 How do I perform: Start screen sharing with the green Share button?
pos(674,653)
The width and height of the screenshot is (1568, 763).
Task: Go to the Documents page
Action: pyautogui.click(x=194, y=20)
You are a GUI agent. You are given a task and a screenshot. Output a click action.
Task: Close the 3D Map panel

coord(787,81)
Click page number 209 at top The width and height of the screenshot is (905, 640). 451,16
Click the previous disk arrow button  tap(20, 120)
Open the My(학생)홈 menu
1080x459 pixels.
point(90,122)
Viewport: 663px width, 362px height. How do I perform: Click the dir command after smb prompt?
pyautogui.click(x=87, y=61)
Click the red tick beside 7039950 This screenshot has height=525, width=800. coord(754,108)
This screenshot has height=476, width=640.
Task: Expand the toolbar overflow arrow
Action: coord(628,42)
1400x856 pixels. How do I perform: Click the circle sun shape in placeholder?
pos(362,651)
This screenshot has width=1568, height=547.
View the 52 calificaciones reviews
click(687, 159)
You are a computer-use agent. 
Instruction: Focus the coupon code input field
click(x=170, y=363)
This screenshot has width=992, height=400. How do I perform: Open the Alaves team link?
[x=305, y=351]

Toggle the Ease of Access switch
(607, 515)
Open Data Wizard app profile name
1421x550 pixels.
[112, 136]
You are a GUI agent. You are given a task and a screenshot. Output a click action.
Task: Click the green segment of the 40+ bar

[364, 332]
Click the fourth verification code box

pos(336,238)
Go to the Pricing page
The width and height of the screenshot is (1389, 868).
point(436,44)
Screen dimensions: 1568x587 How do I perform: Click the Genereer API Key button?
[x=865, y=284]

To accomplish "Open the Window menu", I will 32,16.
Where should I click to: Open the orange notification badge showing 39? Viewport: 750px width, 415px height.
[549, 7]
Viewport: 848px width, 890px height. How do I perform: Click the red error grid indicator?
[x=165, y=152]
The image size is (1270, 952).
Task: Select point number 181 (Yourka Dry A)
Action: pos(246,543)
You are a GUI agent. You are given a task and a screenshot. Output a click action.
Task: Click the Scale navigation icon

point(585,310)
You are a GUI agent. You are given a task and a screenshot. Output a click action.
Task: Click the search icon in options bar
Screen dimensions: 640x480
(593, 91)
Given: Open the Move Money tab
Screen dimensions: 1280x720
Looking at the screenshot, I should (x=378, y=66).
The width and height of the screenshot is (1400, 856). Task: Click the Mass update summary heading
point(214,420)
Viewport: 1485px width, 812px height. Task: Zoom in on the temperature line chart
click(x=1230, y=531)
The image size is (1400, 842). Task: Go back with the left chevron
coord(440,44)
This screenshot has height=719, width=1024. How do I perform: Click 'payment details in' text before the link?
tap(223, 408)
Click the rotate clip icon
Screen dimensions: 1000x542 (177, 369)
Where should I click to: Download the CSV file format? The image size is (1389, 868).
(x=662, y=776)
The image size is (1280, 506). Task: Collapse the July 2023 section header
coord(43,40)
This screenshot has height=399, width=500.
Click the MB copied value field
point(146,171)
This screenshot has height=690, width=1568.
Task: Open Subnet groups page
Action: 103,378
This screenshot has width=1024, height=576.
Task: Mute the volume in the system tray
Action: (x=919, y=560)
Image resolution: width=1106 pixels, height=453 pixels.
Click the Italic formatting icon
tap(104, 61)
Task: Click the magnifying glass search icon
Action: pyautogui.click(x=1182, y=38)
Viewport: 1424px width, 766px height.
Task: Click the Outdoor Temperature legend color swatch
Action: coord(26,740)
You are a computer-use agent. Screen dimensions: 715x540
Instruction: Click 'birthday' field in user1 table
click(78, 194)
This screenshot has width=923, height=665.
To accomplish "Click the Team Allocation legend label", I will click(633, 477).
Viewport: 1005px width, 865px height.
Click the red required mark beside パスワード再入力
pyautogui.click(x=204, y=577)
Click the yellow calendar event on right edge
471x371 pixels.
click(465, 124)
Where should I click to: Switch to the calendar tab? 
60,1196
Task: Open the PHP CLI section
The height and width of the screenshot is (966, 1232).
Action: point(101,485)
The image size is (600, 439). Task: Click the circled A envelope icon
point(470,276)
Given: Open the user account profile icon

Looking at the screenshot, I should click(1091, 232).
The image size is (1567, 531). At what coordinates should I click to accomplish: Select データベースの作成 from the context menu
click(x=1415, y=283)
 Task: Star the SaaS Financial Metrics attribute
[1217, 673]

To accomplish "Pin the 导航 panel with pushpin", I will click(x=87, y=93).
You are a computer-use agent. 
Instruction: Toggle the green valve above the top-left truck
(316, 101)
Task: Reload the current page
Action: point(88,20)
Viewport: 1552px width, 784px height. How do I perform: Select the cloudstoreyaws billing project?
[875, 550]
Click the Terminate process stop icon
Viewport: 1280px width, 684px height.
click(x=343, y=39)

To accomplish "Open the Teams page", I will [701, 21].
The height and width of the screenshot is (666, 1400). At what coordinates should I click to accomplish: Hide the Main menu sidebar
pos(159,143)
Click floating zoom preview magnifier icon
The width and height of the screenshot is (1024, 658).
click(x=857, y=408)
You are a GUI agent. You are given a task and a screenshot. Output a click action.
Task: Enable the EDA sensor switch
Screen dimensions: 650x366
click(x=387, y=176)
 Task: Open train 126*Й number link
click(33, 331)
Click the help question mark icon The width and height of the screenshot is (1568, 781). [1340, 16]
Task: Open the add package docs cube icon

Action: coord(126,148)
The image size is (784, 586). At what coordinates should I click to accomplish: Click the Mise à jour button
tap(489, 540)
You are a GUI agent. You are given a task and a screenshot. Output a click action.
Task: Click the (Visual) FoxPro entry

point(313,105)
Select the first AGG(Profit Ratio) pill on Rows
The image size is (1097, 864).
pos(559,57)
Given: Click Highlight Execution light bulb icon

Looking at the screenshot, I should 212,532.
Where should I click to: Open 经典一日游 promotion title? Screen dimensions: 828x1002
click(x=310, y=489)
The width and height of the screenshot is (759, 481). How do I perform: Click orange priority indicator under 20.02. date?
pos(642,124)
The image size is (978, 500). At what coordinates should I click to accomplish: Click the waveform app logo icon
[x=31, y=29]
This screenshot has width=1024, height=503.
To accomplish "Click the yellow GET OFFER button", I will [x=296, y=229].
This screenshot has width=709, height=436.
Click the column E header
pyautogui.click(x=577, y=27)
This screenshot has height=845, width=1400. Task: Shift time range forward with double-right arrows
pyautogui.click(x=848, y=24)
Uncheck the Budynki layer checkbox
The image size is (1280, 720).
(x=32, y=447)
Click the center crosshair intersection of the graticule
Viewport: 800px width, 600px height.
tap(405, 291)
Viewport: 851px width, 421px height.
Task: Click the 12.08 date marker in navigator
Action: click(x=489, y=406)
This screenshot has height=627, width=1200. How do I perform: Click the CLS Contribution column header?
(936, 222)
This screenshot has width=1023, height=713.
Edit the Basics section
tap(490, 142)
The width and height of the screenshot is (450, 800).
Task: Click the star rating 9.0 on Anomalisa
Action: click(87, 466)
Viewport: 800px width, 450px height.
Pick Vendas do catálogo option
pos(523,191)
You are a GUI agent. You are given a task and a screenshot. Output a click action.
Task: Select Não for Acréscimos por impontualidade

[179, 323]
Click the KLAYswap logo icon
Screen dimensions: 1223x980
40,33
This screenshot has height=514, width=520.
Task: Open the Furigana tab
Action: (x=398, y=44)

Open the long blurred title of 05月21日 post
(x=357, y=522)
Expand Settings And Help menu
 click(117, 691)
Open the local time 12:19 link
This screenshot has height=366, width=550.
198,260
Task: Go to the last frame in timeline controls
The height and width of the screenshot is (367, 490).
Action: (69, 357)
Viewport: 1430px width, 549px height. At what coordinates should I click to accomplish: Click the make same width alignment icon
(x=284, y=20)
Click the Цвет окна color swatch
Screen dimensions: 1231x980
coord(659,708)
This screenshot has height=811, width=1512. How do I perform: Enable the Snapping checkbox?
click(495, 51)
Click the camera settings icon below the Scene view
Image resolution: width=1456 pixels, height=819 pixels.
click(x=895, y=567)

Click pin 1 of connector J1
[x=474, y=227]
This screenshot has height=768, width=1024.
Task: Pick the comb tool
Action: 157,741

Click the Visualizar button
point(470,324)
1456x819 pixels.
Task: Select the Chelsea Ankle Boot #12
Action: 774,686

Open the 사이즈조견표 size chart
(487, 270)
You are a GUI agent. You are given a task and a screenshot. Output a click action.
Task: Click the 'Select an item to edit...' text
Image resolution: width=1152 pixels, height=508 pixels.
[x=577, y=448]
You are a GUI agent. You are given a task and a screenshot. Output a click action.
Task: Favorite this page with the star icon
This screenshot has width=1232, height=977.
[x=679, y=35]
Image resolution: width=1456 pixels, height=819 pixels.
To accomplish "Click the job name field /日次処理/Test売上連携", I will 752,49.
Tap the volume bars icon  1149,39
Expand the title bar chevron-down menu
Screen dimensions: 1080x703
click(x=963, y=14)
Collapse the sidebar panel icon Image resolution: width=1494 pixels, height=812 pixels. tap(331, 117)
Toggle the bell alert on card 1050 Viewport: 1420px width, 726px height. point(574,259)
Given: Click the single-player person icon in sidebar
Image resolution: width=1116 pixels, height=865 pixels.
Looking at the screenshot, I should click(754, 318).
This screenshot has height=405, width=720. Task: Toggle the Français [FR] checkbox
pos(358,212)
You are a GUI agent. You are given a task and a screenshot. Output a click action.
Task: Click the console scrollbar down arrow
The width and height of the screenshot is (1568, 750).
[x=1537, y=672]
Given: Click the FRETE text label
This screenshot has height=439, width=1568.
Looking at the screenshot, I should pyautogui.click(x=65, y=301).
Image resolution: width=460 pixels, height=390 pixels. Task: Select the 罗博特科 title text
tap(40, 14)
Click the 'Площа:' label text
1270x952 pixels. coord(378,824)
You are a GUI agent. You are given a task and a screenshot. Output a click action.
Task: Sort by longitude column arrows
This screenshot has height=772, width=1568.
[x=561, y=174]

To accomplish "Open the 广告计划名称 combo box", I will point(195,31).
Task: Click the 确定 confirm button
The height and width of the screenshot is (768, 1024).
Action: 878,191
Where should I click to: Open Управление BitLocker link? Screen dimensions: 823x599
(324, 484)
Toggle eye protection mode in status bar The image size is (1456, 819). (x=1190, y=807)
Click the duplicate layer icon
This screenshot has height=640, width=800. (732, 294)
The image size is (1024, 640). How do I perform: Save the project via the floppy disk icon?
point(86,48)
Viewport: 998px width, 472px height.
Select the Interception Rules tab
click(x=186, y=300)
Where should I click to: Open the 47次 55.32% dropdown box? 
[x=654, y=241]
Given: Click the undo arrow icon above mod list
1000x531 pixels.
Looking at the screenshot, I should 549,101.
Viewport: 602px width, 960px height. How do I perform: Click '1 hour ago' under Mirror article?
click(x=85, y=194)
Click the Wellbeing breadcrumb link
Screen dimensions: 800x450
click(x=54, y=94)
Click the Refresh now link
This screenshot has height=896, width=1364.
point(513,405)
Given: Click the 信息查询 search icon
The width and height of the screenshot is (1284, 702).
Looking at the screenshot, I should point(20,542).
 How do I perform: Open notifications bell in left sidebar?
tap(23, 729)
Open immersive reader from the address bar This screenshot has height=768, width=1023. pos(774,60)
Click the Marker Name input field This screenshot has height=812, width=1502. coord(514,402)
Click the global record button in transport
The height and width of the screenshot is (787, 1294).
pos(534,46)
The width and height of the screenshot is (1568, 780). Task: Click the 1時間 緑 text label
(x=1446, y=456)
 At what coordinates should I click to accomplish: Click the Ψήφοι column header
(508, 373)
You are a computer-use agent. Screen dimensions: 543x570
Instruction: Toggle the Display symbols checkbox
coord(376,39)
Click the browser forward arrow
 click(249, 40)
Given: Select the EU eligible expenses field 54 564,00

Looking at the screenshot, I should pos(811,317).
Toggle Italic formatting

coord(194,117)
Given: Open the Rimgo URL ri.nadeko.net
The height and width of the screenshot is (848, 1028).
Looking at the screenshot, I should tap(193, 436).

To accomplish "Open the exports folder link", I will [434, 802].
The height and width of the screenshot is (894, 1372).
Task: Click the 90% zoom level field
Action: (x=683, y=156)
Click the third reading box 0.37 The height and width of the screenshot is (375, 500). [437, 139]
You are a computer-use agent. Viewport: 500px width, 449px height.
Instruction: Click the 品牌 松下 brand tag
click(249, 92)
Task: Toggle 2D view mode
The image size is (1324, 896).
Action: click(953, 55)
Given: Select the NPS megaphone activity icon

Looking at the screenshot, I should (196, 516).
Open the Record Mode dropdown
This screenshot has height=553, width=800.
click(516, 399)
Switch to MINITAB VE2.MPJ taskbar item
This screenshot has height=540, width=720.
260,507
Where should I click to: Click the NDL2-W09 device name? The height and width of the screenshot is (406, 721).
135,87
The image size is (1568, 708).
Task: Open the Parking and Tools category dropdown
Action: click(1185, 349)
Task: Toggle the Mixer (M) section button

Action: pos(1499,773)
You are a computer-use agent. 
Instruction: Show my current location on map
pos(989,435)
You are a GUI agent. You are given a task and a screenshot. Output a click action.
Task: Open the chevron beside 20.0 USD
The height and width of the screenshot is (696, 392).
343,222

== == ==

What you should do:
Copy the listing verbatim, beginning at the line that contains "Expand Settings And Help menu" and stopping after the line that contains "Collapse the sidebar". Include both of those lines.

Finished task:
Expand Settings And Help menu
 click(117, 691)
Open the local time 12:19 link
This screenshot has height=366, width=550.
198,260
Task: Go to the last frame in timeline controls
The height and width of the screenshot is (367, 490).
Action: (69, 357)
Viewport: 1430px width, 549px height. At what coordinates should I click to accomplish: Click the make same width alignment icon
(x=284, y=20)
Click the Цвет окна color swatch
Screen dimensions: 1231x980
coord(659,708)
This screenshot has height=811, width=1512. How do I perform: Enable the Snapping checkbox?
click(495, 51)
Click the camera settings icon below the Scene view
Image resolution: width=1456 pixels, height=819 pixels.
click(x=895, y=567)

Click pin 1 of connector J1
[x=474, y=227]
This screenshot has height=768, width=1024.
Task: Pick the comb tool
Action: 157,741

Click the Visualizar button
point(470,324)
1456x819 pixels.
Task: Select the Chelsea Ankle Boot #12
Action: 774,686

Open the 사이즈조견표 size chart
(487, 270)
You are a GUI agent. You are given a task and a screenshot. Output a click action.
Task: Click the 'Select an item to edit...' text
Image resolution: width=1152 pixels, height=508 pixels.
[x=577, y=448]
You are a GUI agent. You are given a task and a screenshot. Output a click action.
Task: Favorite this page with the star icon
This screenshot has width=1232, height=977.
[x=679, y=35]
Image resolution: width=1456 pixels, height=819 pixels.
To accomplish "Click the job name field /日次処理/Test売上連携", I will 752,49.
Tap the volume bars icon  1149,39
Expand the title bar chevron-down menu
Screen dimensions: 1080x703
click(x=963, y=14)
Collapse the sidebar panel icon Image resolution: width=1494 pixels, height=812 pixels. tap(331, 117)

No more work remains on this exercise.